Elections professionnelles et vote électronique : on ne peut pas voter pour autrui !

Dans une affaire peu banale, la Chambre sociale de la Cour de cassation a adopté une position pragmatique.

En l’espèce, une société a mis en place des élections professionnelles visant à instaurer des délégués du personnel et des membres du Comité d’entreprise.

En application d’un protocole d’accord préélectoral signé au sein d’un établissement de la société, les parties ont convenu d’un recours au vote électronique. Le jour du vote, une candidate aux élections professionnelles a voté en lieu et place de deux salariées, lesquelles lui avaient confié leur code confidentiel. Dans ces conditions, l’employeur a sollicité l’annulation des élections auprès du tribunal d’instance compétent.

Les juges du fond n’ont pas donné raison à l’employeur retenant que les votes pour autrui n’avaient pas affecté la régularité des élections au motif qu’aucune fraude n’avait pu être établie et qu’en toute hypothèse, l’irrégularité relevée n’était pas de nature à fausser les résultats.

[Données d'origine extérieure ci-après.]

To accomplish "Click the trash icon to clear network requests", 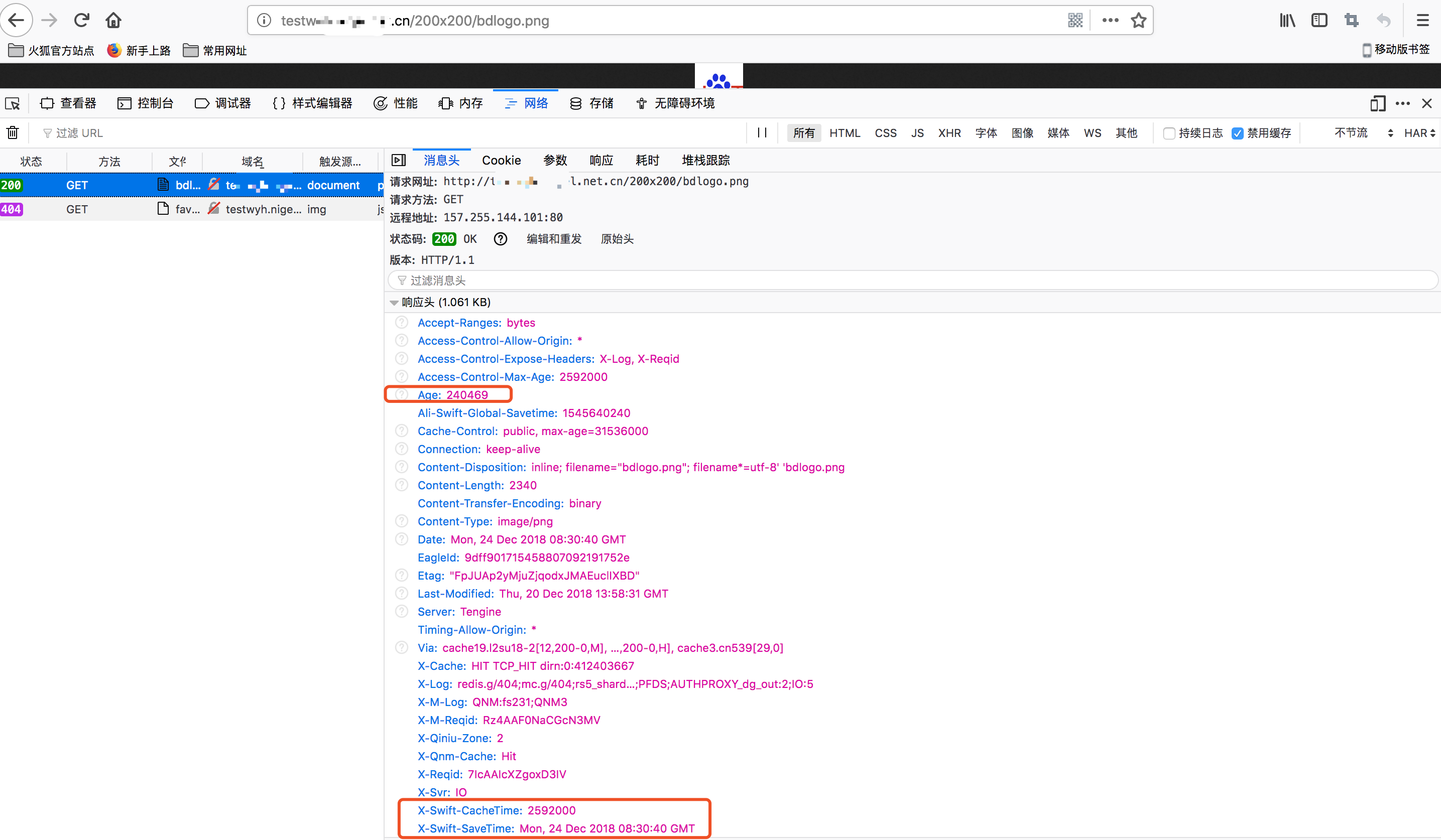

La Cour de cassation casse et annule la décision retenue par les juges du fond au motif que :

  • le recours au vote électronique pour les élections professionnelles était subordonné à un accord collectif assurant le secret du vote, ne permettant pas de déroger aux principes généraux du droit électoral ;
  • l’exercice personnel du droit de vote constitue un des principes généraux du droit électoral auquel seul le législateur peut déroger.